Each of us, regardless of occupation or employer, must take responsibility for our own retirement planning. Do your best to cultivate more than one source of retirement income. Don’t underestimate the positive impacts of starting early and maintaining an effective and ongoing savings discipline. Finally, work with a knowledgeable financial advisor who is familiar with policing careers or willing to carefully analyze the details of your particular retirement system. Be proactive and have a happy retirement.
1. Blanchett DM, Finke M. Profitable income and optimal allocation of equity. Financial Planning Journal, November 2018.
2. National Institute for Retirement Security. A new case study examines how the dismantling of pensions triggered the mass exodus of public safety workers. February 8, 2018.
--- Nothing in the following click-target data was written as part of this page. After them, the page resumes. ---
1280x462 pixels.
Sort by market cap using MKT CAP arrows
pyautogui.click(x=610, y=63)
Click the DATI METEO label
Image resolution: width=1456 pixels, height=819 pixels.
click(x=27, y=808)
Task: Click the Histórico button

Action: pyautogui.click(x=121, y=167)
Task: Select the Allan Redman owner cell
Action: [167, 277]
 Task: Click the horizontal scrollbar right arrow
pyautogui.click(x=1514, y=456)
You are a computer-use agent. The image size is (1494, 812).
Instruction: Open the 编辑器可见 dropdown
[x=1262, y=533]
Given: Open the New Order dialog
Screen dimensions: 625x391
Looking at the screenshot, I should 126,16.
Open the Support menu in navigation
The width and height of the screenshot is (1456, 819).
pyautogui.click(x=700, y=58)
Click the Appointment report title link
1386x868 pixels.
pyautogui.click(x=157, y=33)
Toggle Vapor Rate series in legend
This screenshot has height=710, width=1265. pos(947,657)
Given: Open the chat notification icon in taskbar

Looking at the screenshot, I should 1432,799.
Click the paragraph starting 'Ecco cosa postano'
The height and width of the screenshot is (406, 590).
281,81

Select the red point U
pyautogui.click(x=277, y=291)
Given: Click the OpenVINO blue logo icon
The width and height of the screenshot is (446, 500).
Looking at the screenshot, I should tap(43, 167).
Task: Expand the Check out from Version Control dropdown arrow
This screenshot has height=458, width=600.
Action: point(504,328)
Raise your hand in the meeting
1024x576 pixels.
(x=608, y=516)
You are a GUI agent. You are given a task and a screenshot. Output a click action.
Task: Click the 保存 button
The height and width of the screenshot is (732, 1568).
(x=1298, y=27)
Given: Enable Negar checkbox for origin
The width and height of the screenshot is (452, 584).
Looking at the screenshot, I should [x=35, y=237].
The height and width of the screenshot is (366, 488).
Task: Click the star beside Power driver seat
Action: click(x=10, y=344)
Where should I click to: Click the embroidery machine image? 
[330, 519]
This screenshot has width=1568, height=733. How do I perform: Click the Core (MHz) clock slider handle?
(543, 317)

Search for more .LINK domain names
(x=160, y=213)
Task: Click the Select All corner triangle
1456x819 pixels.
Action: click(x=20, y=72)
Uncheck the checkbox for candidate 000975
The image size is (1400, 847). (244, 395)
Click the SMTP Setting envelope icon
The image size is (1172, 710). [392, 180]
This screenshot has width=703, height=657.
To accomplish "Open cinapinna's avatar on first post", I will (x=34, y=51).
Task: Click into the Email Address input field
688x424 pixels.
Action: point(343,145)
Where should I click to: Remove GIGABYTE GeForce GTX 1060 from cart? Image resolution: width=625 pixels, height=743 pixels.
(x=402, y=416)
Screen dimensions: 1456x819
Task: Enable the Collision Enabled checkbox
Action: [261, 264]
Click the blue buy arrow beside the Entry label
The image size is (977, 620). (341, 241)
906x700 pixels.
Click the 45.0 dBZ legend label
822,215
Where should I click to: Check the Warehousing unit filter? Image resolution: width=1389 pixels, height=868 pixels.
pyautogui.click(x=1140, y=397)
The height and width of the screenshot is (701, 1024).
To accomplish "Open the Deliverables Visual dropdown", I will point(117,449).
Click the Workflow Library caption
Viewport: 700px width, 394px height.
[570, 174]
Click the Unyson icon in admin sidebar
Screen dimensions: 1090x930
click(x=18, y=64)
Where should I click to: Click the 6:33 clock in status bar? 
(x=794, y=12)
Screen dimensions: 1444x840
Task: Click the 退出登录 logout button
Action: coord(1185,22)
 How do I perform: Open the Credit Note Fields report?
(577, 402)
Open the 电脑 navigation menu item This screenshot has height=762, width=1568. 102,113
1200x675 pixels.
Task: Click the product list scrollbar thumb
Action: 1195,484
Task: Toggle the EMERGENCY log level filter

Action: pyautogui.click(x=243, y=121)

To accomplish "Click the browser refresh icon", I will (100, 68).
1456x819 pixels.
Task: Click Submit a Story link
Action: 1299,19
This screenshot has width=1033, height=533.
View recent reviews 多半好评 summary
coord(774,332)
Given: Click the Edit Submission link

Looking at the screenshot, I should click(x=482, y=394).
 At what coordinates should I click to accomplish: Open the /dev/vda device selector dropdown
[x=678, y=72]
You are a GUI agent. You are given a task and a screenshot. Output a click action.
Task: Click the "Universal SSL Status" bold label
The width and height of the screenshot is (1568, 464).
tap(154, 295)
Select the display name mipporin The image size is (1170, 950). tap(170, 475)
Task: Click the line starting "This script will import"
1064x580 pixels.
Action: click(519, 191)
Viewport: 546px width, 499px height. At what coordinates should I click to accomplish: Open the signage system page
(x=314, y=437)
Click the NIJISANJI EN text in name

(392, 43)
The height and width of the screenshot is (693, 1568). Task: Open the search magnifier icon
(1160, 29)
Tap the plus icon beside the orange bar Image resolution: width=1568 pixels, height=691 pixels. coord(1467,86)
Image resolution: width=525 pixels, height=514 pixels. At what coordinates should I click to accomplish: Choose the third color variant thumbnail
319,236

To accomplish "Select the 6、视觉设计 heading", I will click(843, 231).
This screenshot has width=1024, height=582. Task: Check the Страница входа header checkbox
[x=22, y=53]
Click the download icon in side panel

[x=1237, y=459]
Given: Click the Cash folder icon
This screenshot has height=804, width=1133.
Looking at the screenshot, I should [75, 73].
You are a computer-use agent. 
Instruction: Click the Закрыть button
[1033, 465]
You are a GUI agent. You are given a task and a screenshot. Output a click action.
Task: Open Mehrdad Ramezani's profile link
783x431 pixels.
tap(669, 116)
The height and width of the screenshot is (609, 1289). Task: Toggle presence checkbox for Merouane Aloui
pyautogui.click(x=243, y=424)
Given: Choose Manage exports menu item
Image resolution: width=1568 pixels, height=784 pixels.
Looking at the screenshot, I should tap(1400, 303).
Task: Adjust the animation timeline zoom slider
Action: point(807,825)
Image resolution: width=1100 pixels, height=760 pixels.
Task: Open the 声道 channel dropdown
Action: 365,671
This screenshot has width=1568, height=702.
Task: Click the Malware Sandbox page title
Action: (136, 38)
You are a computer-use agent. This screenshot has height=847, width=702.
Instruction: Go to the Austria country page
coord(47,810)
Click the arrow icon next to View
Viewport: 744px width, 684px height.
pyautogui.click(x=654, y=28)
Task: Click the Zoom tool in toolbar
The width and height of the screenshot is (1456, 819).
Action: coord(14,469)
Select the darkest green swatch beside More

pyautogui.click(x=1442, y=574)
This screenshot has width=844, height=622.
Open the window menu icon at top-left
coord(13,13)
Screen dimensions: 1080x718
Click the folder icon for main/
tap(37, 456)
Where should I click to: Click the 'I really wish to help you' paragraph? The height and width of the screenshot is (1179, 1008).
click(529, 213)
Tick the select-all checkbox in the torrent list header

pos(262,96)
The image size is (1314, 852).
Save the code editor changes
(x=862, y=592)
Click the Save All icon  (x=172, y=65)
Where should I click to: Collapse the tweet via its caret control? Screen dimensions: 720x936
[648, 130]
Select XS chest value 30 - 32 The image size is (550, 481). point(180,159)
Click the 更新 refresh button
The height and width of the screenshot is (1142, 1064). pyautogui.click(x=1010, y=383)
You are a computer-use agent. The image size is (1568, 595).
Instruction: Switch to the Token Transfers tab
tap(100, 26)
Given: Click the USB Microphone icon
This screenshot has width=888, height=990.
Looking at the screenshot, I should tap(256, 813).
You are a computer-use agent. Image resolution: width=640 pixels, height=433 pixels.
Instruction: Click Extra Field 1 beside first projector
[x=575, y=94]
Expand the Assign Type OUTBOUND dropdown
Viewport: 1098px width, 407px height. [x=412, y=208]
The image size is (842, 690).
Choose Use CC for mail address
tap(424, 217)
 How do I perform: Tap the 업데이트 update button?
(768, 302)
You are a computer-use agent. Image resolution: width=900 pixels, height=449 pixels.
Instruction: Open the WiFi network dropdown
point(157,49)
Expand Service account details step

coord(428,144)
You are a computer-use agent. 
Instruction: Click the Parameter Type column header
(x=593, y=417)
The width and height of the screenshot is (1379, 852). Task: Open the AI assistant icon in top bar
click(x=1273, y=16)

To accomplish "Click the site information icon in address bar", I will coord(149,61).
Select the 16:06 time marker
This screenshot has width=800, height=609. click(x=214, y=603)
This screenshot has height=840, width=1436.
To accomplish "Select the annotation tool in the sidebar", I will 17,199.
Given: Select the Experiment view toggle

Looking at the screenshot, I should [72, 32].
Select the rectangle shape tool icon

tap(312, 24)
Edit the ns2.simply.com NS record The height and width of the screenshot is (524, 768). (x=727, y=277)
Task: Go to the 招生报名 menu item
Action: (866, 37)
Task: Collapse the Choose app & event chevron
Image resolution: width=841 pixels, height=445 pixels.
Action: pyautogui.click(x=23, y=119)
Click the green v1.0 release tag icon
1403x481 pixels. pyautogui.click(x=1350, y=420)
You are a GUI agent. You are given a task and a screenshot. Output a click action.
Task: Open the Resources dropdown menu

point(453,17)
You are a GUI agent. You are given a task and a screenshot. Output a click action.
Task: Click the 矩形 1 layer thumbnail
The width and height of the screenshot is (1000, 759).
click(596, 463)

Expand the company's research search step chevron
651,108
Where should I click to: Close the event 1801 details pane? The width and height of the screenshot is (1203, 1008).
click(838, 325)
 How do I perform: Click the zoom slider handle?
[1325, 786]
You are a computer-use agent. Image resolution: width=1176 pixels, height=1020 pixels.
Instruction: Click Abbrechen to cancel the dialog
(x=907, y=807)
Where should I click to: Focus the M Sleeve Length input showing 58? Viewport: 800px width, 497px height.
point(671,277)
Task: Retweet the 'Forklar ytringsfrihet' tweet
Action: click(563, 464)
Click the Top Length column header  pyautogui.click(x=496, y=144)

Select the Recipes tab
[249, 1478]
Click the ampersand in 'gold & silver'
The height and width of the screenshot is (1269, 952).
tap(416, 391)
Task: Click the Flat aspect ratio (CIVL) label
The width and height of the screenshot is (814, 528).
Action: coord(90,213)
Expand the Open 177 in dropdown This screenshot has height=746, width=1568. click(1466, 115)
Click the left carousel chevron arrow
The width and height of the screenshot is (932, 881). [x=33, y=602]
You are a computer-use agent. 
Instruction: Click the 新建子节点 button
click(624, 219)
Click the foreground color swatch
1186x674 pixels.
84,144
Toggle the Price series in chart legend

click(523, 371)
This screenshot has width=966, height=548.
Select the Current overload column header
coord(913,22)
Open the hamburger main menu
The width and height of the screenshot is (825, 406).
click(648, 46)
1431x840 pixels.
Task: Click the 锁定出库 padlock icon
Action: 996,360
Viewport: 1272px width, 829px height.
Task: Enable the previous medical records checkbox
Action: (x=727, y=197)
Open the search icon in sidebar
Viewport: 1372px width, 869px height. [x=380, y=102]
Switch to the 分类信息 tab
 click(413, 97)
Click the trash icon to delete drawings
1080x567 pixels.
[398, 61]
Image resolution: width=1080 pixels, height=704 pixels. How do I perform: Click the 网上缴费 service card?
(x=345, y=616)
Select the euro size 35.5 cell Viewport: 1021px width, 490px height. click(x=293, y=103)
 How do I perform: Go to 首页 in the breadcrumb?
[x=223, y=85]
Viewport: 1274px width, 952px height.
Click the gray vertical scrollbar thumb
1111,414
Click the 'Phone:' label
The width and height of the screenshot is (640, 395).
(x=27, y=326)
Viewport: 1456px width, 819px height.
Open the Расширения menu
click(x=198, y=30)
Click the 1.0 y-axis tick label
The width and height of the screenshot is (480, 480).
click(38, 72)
3. Zorn E. Yes, the pension crisis is an emergency. But whose fault is it? Chicago Grandstand, May 18, 2014.
4. T link. Public pensions work – and these three systems prove it. National Coalition of Public Pensions, September 7, 2016.
5. Siedle T. Your state pension is not fully protected by law. GLOCALProv, September 9, 2021.
6. Siedle T. Coronavirus side effect: Lying feverish pension. GLOCALProv, April 7, 2020.
7. Police Executive Search Forum. The workforce crisis and what police departments are doing to address it. September 2019.
8. Endres M. Why pensions are bad for cops (and what to replace them with). Law enforcement today, February 22, 2019.